Icône du flamenco contemporain, María Pagés sera de retour sur la scène de la salle Wilfrid-Pelletier dès jeudi avec Yo, Carmen, une création à travers laquelle elle a voulu redonner une voix au personnage de Prosper Mérimée, mais surtout à la femme avec un grand «F». Coup d'oeil sur le style unique de l'interprète et chorégraphe andalouse.

Flamenco féministe

L'art est le reflet de l'époque dans laquelle on vit.

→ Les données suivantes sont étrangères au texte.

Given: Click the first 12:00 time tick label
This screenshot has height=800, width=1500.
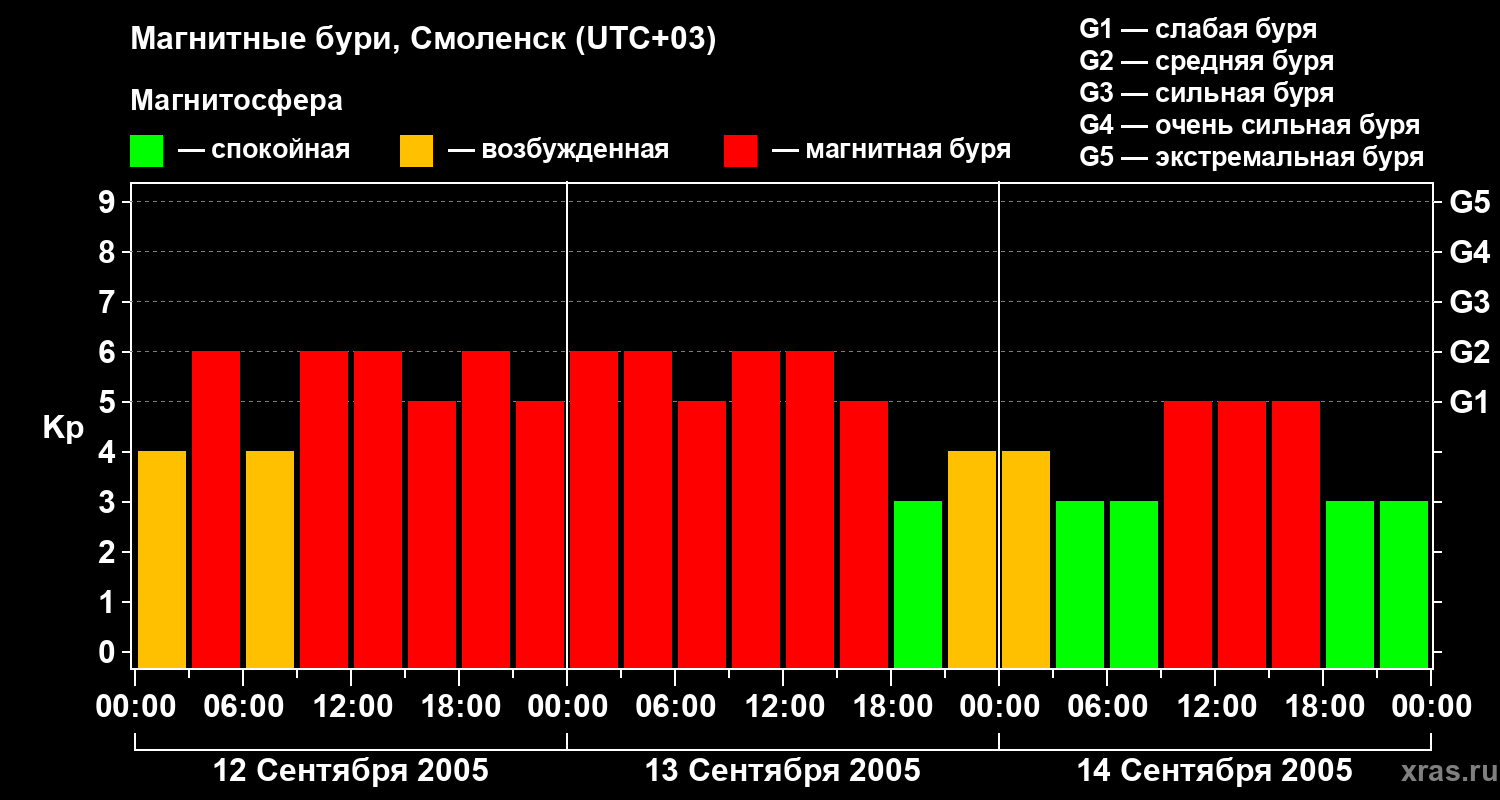Looking at the screenshot, I should pos(351,707).
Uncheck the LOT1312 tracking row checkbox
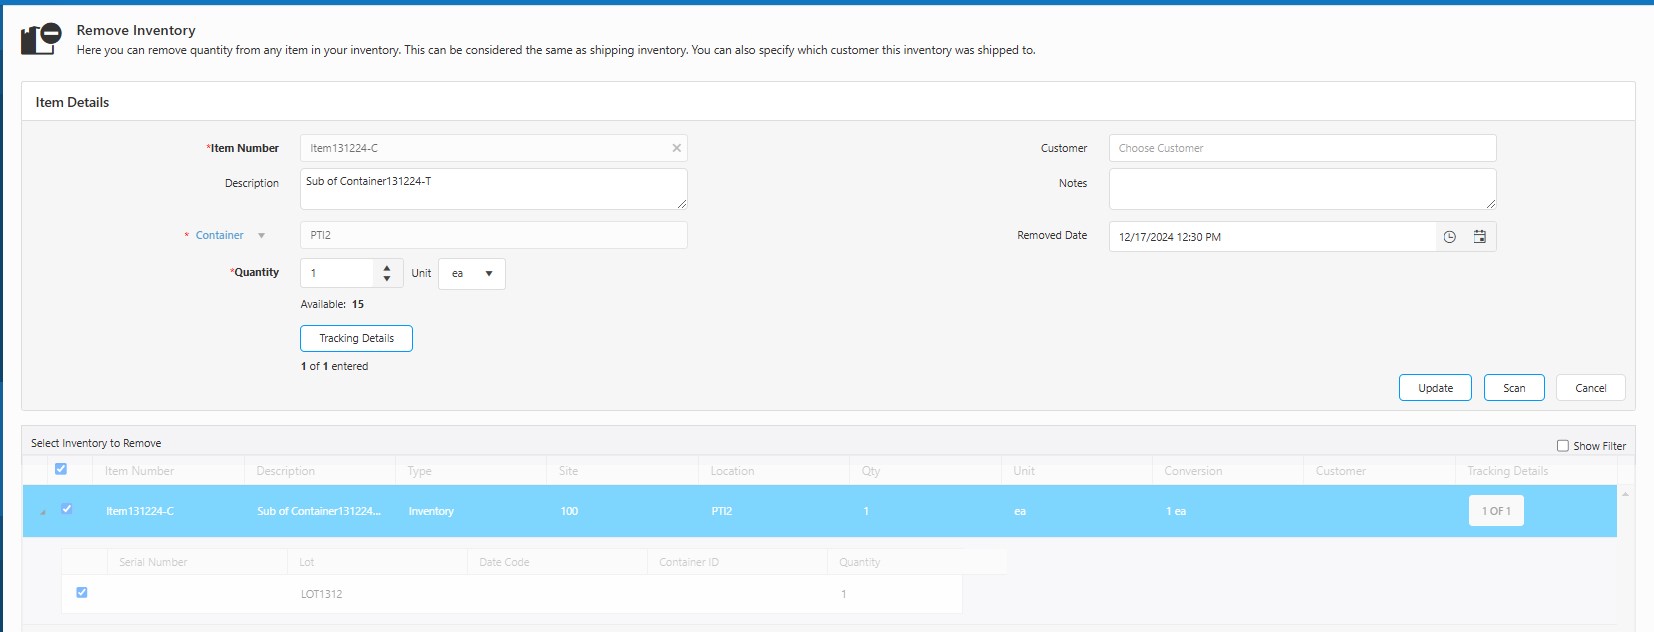Screen dimensions: 1654x632 click(x=82, y=593)
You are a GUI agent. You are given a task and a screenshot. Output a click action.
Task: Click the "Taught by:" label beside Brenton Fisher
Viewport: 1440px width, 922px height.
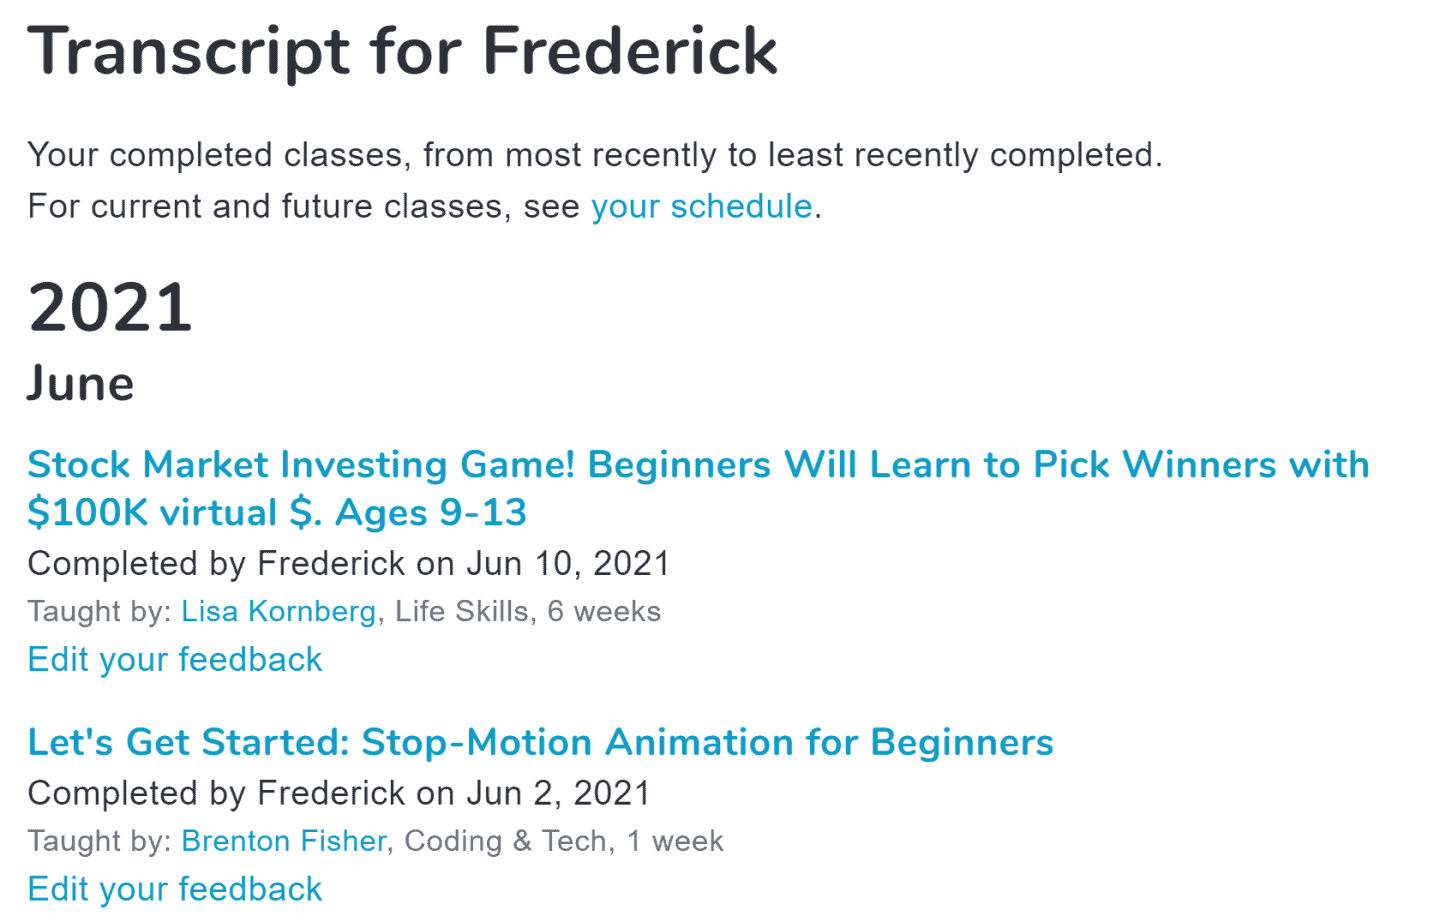coord(100,841)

C'est le constat que fait d'emblée María Pagés quand on lui parle de la place de la femme dans le flamenco aujourd'hui.

«Le flamenco a longtemps été un art très machiste, tout comme la société du sud de l'Espagne! J'en ai été victime dans le flamenco comme à la banque ! Mais la femme a toujours été très forte, même si c'était au second plan. Aujourd'hui, elle a un rôle plus important dans ces deux sphères», observe-t-elle.

Déterminée à en finir avec la belle gitane séductrice, manipulatrice, dangereuse et envoûtante imaginée par Mérimée et Bizet, María Pagés a choisi, dans Yo, Carmen, d'être accompagnée sur scène par sept interprètes féminines et deux chanteuses pour offrir un hymne à la féminité, à la femme plurielle, libérée du joug des hommes.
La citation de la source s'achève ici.